Circuit breaking¶
Circuit breaking is a critical component of distributed systems. It’s nearly always better to fail quickly and apply back pressure downstream as soon as possible. One of the main benefits of an Envoy mesh is that Envoy enforces circuit breaking limits at the network level as opposed to having to configure and code each application independently. Envoy supports various types of fully distributed (not coordinated) circuit breaking:
- Cluster maximum connections: The maximum number of connections that Envoy will establish to all hosts in an upstream cluster. In practice this is only applicable to HTTP/1.1 clusters since HTTP/2 uses a single connection to each host. If this circuit breaker overflows the upstream_cx_overflow counter for the cluster will increment.

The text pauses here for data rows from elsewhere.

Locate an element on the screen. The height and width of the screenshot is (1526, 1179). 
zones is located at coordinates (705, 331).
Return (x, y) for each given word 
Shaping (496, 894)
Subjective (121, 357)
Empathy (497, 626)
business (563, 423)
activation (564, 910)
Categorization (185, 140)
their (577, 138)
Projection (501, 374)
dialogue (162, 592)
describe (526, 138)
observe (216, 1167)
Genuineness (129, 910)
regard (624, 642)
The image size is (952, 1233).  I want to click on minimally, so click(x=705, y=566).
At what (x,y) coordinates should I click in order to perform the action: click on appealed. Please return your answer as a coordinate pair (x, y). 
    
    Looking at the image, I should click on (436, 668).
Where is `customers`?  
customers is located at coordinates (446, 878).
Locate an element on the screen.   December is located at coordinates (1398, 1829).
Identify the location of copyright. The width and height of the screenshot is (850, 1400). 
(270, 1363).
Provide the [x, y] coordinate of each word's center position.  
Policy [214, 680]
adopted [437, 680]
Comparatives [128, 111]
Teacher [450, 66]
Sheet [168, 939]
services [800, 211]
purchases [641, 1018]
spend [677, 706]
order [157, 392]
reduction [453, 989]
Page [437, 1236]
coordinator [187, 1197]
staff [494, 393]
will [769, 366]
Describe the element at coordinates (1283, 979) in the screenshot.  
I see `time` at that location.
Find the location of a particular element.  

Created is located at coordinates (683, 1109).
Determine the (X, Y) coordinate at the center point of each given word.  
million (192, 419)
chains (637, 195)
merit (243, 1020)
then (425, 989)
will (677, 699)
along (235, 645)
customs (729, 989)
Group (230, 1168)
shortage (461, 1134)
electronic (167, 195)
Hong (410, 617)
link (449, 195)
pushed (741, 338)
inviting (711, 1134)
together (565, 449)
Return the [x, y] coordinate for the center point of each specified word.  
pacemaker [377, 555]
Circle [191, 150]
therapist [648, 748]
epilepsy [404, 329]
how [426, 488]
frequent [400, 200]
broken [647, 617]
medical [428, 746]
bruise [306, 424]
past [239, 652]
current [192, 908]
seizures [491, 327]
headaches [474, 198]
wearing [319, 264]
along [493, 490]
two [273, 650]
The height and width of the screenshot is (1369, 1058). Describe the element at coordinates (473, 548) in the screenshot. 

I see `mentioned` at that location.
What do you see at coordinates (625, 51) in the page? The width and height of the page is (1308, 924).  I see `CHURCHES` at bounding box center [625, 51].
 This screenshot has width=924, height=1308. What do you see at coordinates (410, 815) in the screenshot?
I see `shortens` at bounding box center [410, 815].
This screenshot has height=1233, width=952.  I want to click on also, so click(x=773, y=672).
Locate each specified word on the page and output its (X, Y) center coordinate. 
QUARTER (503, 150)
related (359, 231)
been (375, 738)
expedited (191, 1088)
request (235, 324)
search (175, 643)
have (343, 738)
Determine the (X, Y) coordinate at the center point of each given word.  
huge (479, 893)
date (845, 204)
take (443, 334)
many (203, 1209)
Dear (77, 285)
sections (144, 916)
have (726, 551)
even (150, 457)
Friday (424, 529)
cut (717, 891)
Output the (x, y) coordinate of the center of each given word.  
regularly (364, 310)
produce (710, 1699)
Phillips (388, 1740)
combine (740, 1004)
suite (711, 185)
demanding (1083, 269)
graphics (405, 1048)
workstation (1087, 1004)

- Cluster maximum pending requests: The maximum number of requests that will be queued while waiting for a ready connection pool connection. Since HTTP/2 requests are sent over a single connection, this circuit breaker only comes into play as the initial connection is created, as requests will be multiplexed immediately afterwards. For HTTP/1.1, requests are added to the list of pending requests whenever there aren’t enough upstream connections available to immediately dispatch the request, so this circuit breaker will remain in play for the lifetime of the process. If this circuit breaker overflows the upstream_rq_pending_overflow counter for the cluster will increment.
- Cluster maximum requests: The maximum number of requests that can be outstanding to all hosts in a cluster at any given time. In practice this is applicable to HTTP/2 clusters since HTTP/1.1 clusters are governed by the maximum connections circuit breaker. If this circuit breaker overflows the upstream_rq_pending_overflow counter for the cluster will increment.
- Cluster maximum active retries: The maximum number of retries that can be outstanding to all hosts in a cluster at any given time. In general we recommend aggressively circuit breaking retries so that retries for sporadic failures are allowed but the overall retry volume cannot explode and cause large scale cascading failure. If this circuit breaker overflows the upstream_rq_retry_overflow counter for the cluster will increment.
- Cluster maximum concurrent connection pools: The maximum number of connection pools that can be concurrently instantiated. Some features, such as the Original Src Listener Filter, can create an unbounded number of connection pools. When a cluster has exhausted its concurrent connection pools, it will attempt to reclaim an idle one. If it cannot, then the circuit breaker will overflow. This differs from Cluster maximum connections in that connection pools never time out, whereas connections typically will. Connections automatically clean up; connection pools do not. Note that in order for a connection pool to function it needs at least one upstream connection, so this value should likely be no greater than Cluster maximum connections.
Each circuit breaking limit is configurable and tracked on a per upstream cluster and per priority basis. This allows different components of the distributed system to be tuned independently and have different limits. The live state of these circuit breakers, including the number of resources remaining until a circuit breaker opens, can be observed via statistics.
Note that circuit breaking will cause the x-envoy-overloaded header to be set by the router filter in the case of HTTP requests.